In contrast to TV-ICDs, approximately half of all S-ICD implants are performed under general anesthesia (GA), as it requires creation of a larger device pocket in a more innervated area. GA is not available in every center around the clock for device implants, is associated with higher costs, and may lead to hemodynamic derailment, especially in frail patients with cardiac comorbidities, such as low ejection fraction or aortic valve stenosis.

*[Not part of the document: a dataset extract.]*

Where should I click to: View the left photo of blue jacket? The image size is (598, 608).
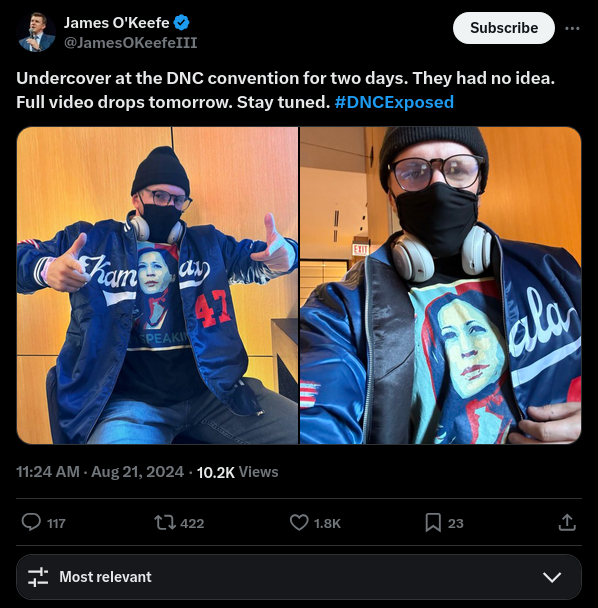click(157, 285)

Recently, Miller et al. and Droghetti et al. showed the use of regional truncal blocks, such as the serratus anterior and transverse thoracic plane block, can be used in combination with monitored anesthesia care (MAC) to achieve excellent pain control [30-32]. These developments may in time eliminate the need for GA.

Defibrillation Testing

The current guidelines recommend routine defibrillation or conversion testing (DFT) after every S-ICD implant [33]. The DFT is considered to be the ultimate test of optimal system positioning. Data from the EFFORTLESS and IDE studies have shown a high conversion rate during DFT for the S-ICD and that the first shock efficacy is similar to that of TV-ICDs [6], indicating that omitting DFT in S-ICD patients may be reasonable. However, during S-ICD implants, fluoroscopy is often not used and R-wave amplitude on the subcutaneous electrogram does not confirm adequate positioning. A computer modeling study has demonstrated that implant position and the presence of fat tissue under the can or coil of the device have both a large impact on the defibrillation threshold [34•]. Until evidence shows that S-ICD implantation without DFT is safe, it is recommended to routinely test every S-ICD implant without a contraindication. The recently started A Prospective Randomised Comparative trial of Subcutaneous Implantable Cardioverter-Defibrillator Implantation with and without Defibrillation Testing (PRAETORIAN-DFT) trial will randomize patients to a strategy in which patients are routinely tested versus not tested (ClinicalTrials.gov NCT03495297). In the non-testing arm of the study, the post-procedural chest x-ray will be used to assess S-ICD system positioning and generator replacement.

Conclusions

The S-ICD has proven to be a good alternative for TV-ICD implantation. With randomized data underway, the observational data demonstrates that the S-ICD is associated with reduced lead complications, but this has not yet resulted in a significant reduction in the total number of complication compared to TV-ICDs. Since the introduction of the S-ICD, important steps have been made to facilitate widespread adoption. New technologies such as a communicating leadless pacemaker with ATP capabilities and SMARTPASS for IAS reduction will make the S-ICD an even more attractive alternative, and new strategies for both anesthesia and defibrillation testing may soon reduce the logistical complexity of S-ICD implantation.